ASSIGNMENT -> Once you reach the line that contains "Task: Delete the NO_BINARY_CHECK setting row", retype it and each later line exactly as written, stopping only at the end of the listing.

THE DATA ->
= = =
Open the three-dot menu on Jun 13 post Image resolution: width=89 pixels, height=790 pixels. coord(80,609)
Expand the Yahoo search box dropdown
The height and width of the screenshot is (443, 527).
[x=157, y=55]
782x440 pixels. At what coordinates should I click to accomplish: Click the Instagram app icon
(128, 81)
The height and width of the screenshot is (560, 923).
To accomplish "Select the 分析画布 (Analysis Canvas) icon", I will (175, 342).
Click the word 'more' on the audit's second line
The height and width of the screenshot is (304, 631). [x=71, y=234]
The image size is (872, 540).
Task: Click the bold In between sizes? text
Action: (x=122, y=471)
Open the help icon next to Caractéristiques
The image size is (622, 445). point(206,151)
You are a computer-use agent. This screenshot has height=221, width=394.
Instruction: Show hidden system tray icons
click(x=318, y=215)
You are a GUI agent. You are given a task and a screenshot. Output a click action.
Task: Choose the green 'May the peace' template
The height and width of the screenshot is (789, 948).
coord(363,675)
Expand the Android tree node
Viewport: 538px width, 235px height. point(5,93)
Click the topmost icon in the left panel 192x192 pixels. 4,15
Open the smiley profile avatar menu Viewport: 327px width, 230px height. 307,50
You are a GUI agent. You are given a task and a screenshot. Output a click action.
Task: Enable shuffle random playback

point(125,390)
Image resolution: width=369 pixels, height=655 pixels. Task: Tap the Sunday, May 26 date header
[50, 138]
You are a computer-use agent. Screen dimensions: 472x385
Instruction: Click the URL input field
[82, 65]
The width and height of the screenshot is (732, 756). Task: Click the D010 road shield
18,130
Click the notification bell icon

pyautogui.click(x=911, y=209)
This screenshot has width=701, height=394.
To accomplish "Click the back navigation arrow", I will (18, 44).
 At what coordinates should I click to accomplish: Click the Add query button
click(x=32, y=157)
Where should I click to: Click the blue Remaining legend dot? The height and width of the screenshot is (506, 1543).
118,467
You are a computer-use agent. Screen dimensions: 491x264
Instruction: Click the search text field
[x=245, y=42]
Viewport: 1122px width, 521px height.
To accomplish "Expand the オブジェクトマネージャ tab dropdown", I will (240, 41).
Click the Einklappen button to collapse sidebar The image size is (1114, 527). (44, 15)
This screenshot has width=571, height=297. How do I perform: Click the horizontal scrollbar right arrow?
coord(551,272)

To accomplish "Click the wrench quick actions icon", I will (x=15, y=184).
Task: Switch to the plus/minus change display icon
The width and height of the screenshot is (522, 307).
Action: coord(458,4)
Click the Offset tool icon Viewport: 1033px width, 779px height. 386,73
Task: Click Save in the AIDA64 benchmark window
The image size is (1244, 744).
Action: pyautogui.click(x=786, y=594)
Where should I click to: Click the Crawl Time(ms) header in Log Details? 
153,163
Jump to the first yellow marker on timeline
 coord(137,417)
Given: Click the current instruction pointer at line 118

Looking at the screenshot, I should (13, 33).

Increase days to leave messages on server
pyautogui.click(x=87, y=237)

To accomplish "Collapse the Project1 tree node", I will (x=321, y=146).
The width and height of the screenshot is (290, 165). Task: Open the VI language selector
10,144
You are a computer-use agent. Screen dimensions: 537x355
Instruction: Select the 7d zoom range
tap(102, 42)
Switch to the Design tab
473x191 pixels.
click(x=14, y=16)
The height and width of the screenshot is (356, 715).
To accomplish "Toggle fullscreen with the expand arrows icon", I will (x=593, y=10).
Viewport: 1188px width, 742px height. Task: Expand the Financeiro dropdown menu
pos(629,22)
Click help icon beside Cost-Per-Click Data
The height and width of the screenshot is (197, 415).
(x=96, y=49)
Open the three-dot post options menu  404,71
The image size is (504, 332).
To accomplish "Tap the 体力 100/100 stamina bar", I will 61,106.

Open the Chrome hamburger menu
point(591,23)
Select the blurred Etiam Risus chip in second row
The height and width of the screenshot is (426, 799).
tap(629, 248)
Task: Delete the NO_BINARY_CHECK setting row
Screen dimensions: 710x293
= = =
RESPONSE TO THE TASK ->
Task: Delete the NO_BINARY_CHECK setting row
Screen dimensions: 710x293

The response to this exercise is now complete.